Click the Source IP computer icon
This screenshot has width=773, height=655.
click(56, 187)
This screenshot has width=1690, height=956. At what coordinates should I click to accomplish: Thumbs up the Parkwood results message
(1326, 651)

---

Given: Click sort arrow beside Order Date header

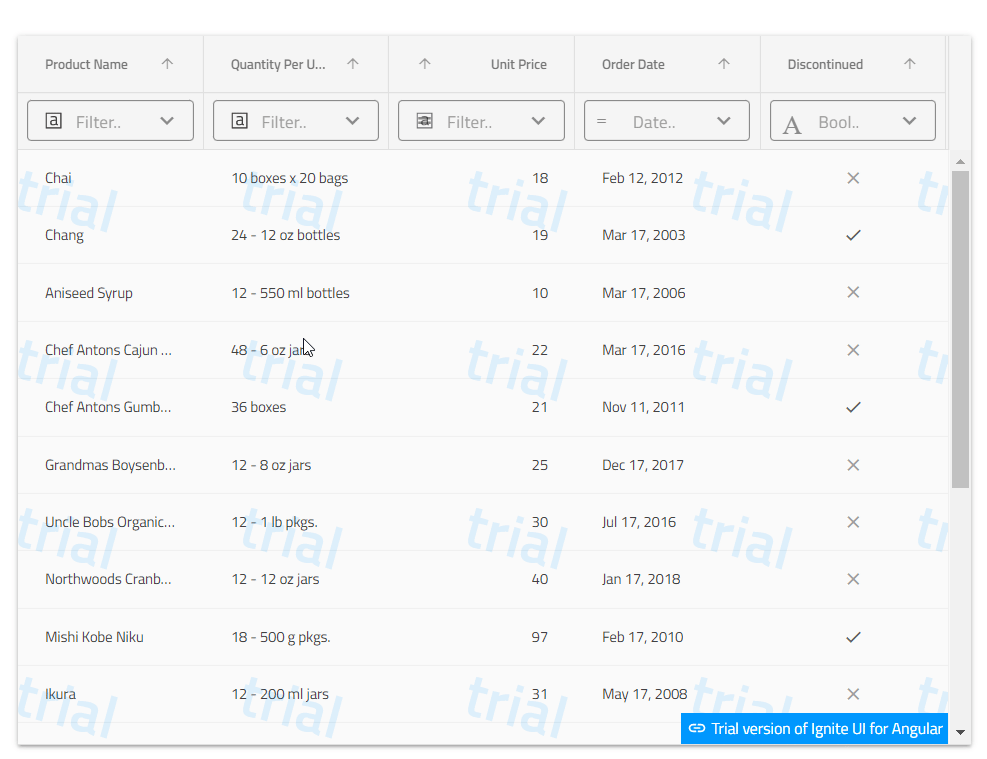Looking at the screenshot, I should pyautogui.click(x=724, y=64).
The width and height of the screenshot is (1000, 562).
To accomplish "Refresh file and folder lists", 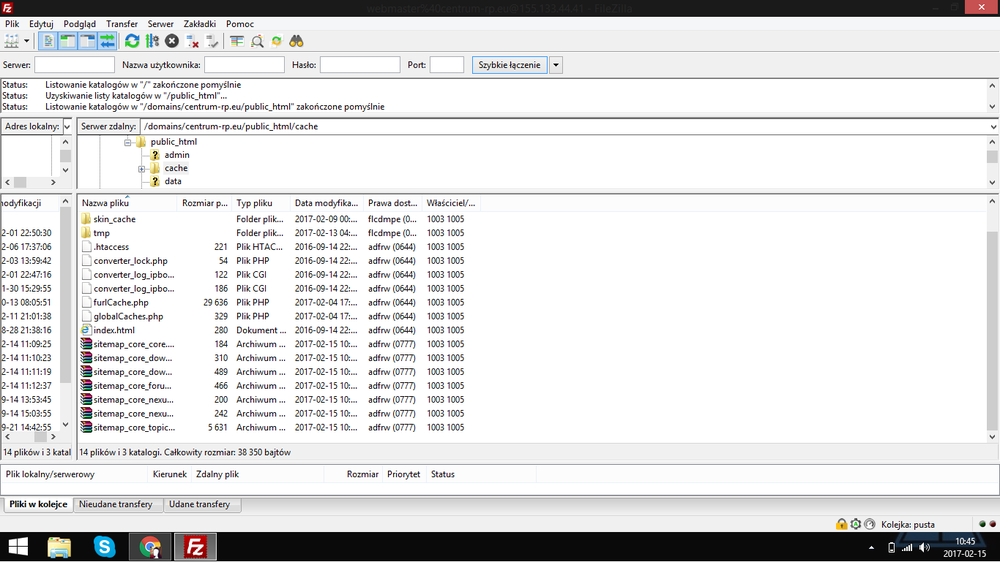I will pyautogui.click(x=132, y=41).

#### Objective
In the listing, replace "screenshot" with "screen capture" from the line with "Click the Source IP computer icon" up to and including the line with "(1326, 651)". Write out only those lines, leaving everything else in them unchanged.

#### Response to this task
Click the Source IP computer icon
This screen capture has width=773, height=655.
click(56, 187)
This screen capture has width=1690, height=956. At what coordinates should I click to accomplish: Thumbs up the Parkwood results message
(1326, 651)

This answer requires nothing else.